» **EXTRACTED RECORDS**:

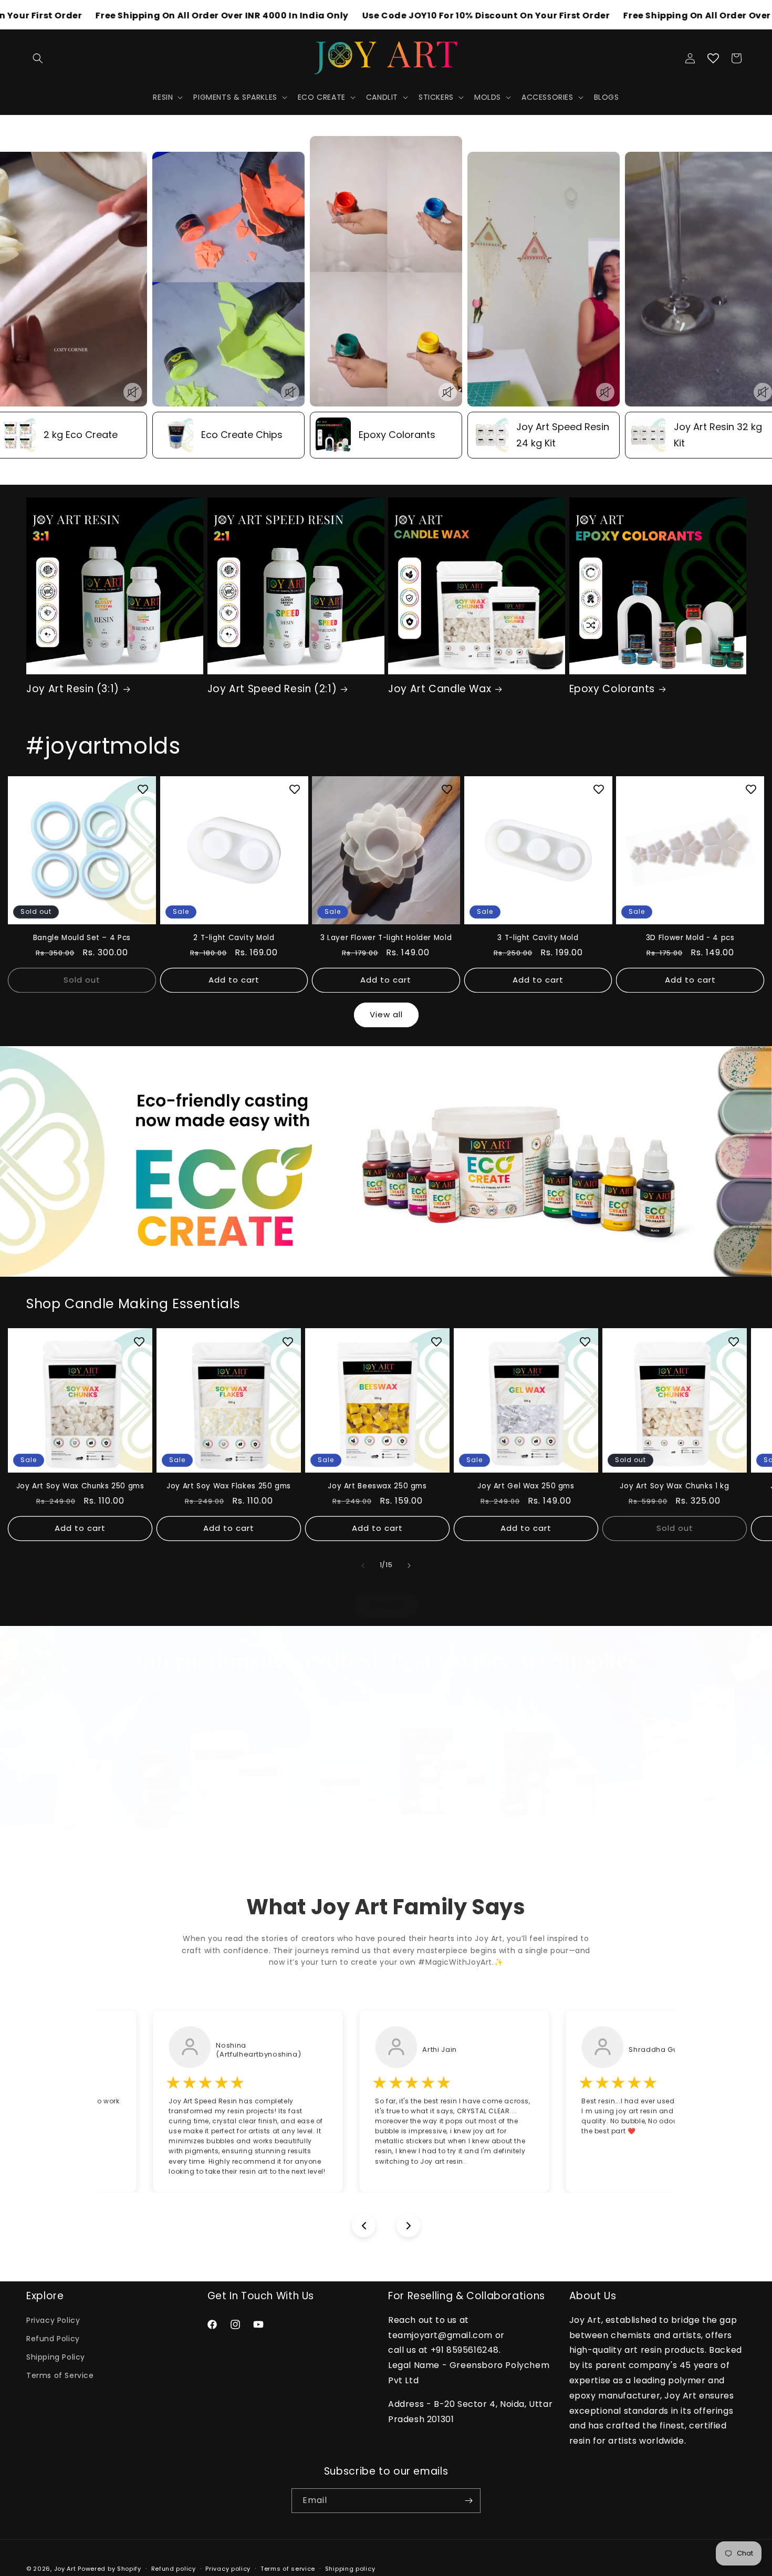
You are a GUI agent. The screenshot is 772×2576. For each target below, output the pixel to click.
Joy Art (65, 2568)
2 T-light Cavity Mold (233, 938)
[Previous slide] (363, 2225)
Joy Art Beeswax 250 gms (377, 1486)
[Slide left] (362, 1565)
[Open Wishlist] (713, 58)
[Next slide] (408, 2225)
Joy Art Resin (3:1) (72, 689)
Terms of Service (60, 2376)
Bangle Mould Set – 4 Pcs (82, 938)
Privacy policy (228, 2568)
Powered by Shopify (109, 2568)
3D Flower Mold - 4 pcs (690, 938)
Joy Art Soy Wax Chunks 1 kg (674, 1486)
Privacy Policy (53, 2320)
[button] (37, 58)
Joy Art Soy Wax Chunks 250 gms (80, 1486)
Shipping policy (350, 2568)
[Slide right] (409, 1565)
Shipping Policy (55, 2357)
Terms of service (287, 2568)
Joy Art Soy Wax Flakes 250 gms (228, 1486)
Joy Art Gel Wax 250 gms (526, 1486)
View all (386, 1014)
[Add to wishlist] (142, 789)
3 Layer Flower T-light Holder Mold (386, 938)
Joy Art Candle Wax (439, 689)
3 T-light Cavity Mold (537, 938)
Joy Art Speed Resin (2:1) (272, 689)
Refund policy (173, 2568)
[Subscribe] (468, 2500)
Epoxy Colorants (612, 689)
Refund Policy (53, 2339)
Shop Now (386, 1740)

» **EXERCISE BRIEF**:
Your copy of the material above should be exact and free of pictures.

» **REPLY TO THE EXERCISE**:
You are a GUI agent. The screenshot is 772×2576. For each target below, output the pixel to click.
Joy Art (65, 2568)
2 T-light Cavity Mold (233, 938)
[Previous slide] (363, 2225)
Joy Art Beeswax 250 gms (377, 1486)
[Slide left] (362, 1565)
[Open Wishlist] (713, 58)
[Next slide] (408, 2225)
Joy Art Resin (3:1) (72, 689)
Terms of Service (60, 2376)
Bangle Mould Set – 4 Pcs (82, 938)
Privacy policy (228, 2568)
Powered by Shopify (109, 2568)
3D Flower Mold - 4 pcs (690, 938)
Joy Art Soy Wax Chunks 1 kg (674, 1486)
Privacy Policy (53, 2320)
[button] (37, 58)
Joy Art Soy Wax Chunks 250 gms (80, 1486)
Shipping policy (350, 2568)
[Slide right] (409, 1565)
Shipping Policy (55, 2357)
Terms of service (287, 2568)
Joy Art Soy Wax Flakes 250 gms (228, 1486)
Joy Art Gel Wax 250 gms (526, 1486)
View all (386, 1014)
[Add to wishlist] (142, 789)
3 Layer Flower T-light Holder Mold (386, 938)
Joy Art Candle Wax (439, 689)
3 T-light Cavity Mold (537, 938)
Joy Art Speed Resin (2:1) (272, 689)
Refund policy (173, 2568)
[Subscribe] (468, 2500)
Epoxy Colorants (612, 689)
Refund Policy (53, 2339)
Shop Now (386, 1740)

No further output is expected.